For one, it would have to cater to both the typical and the atypical features of imagination. It would have to account for how imagination can be a source of knowledge while still being fantastical in nature. But this is implied – it is precisely why the novel cognitive equipment needed to be carved out in the first place. For another, ‘carved out’ must not imply preplanning, as evolution doesn’t plan ahead. But this also won’t be much of a challenge. Again, we find precedence in molecular evolution. All the aforementioned four processes of gene duplication and functional diversity occur over several years, indicating that the involved selection is repetitive. Evolution doesn’t select anything once and for all! We can say then that, when some cognitive equipment starts to be repeatedly useful in a novel imaginative way such that the selection of the novel utility relies on introducing novel cognitive equipment into cognitive architecture, the cognitive equipment was carved out as imagination repeatedly demonstrated its utility. Carving out the cognitive equipment took as much time as the selection of imagination took.
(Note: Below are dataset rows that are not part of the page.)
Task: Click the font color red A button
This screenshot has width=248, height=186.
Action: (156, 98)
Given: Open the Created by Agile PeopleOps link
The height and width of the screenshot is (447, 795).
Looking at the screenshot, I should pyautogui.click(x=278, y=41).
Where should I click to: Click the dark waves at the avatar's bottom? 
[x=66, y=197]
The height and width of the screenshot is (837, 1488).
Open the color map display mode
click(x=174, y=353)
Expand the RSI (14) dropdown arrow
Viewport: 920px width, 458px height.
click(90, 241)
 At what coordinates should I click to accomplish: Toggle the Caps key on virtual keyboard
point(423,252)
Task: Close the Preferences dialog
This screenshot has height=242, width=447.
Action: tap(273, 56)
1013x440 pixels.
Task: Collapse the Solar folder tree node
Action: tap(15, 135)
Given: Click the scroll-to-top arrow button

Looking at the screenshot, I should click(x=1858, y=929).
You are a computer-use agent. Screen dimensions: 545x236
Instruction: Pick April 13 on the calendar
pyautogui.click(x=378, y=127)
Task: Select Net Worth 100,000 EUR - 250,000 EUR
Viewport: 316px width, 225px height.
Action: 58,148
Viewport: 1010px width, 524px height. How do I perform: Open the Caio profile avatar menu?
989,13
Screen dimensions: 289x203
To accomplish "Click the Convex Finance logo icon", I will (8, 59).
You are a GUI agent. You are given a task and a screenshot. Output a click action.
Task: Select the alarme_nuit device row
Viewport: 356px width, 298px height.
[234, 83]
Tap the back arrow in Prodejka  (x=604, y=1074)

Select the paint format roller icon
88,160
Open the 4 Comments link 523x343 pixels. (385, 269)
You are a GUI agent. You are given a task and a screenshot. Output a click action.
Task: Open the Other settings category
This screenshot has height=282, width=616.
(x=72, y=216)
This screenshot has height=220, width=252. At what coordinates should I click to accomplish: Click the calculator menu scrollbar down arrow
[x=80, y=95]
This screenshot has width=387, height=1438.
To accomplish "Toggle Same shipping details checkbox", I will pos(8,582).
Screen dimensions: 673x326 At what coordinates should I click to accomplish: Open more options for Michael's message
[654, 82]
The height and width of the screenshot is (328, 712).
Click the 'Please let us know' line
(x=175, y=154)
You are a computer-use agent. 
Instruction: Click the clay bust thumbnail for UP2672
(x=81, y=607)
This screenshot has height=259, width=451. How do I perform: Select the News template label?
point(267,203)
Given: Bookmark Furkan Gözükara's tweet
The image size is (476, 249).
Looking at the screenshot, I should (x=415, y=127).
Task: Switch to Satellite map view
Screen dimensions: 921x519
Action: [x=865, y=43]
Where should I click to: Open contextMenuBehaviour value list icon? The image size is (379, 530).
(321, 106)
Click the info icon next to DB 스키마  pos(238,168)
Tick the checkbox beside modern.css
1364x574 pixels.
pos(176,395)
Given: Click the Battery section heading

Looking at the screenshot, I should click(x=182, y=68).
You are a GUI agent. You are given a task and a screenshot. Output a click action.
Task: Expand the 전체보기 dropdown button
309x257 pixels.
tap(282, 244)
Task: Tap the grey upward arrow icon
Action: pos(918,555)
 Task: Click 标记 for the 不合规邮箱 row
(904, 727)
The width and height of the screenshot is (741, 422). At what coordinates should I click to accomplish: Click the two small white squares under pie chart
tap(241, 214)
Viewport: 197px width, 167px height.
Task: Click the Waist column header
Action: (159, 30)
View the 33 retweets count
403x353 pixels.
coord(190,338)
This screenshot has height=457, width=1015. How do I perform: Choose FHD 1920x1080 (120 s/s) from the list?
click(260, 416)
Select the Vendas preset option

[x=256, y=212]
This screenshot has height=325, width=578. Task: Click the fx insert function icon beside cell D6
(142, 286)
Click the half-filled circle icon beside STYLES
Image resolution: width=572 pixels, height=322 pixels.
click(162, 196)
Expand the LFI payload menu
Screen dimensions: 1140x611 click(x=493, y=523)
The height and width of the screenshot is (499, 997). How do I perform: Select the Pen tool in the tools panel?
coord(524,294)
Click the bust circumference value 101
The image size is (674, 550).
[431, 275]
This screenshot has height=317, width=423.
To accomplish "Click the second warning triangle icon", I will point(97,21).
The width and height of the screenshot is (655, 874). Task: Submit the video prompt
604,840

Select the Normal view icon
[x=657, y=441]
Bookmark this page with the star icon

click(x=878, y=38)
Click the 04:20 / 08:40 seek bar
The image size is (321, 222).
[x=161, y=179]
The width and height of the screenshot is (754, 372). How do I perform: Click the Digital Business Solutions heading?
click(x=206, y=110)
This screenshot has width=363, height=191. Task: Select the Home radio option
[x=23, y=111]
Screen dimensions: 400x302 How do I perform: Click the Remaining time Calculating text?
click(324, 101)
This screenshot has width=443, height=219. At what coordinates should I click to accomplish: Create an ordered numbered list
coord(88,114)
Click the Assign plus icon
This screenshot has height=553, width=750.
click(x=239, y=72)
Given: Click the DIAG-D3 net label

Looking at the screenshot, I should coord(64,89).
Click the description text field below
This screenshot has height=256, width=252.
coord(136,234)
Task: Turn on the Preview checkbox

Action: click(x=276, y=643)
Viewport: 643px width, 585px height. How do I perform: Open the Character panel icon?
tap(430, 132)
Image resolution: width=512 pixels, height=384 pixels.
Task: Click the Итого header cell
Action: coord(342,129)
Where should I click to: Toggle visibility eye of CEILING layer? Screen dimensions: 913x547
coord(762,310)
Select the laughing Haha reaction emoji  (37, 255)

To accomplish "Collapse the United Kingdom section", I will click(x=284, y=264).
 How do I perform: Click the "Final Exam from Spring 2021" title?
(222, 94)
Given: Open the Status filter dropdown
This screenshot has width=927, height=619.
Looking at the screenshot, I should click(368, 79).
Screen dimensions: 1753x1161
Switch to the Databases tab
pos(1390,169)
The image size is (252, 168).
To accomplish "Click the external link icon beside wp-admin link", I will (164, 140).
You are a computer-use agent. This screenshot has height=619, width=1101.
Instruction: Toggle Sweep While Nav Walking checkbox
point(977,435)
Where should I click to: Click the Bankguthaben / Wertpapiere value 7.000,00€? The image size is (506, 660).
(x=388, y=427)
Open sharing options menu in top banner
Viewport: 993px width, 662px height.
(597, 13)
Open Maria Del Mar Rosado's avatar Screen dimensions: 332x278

In sum, the way forward is to take relevant aspects of both the view of Nichols and Stich, and the view of Carruthers. Such a hybrid picture will enable combining the explanatory powers of both views. We will be able to get a handle on one of the most elusive abilities we possess distinguishing us from other animals. After all, if we can’t trace its functionality to how our mind is structured, then perhaps we have no such ability; perhaps what we call ‘imagination’ is, at best, just our mind misfunctioning or, at worst, playing tricks on us. But thankfully, we can so trace its functionality. Not just that, but we can also advance our understanding of how our mind is structured along the way.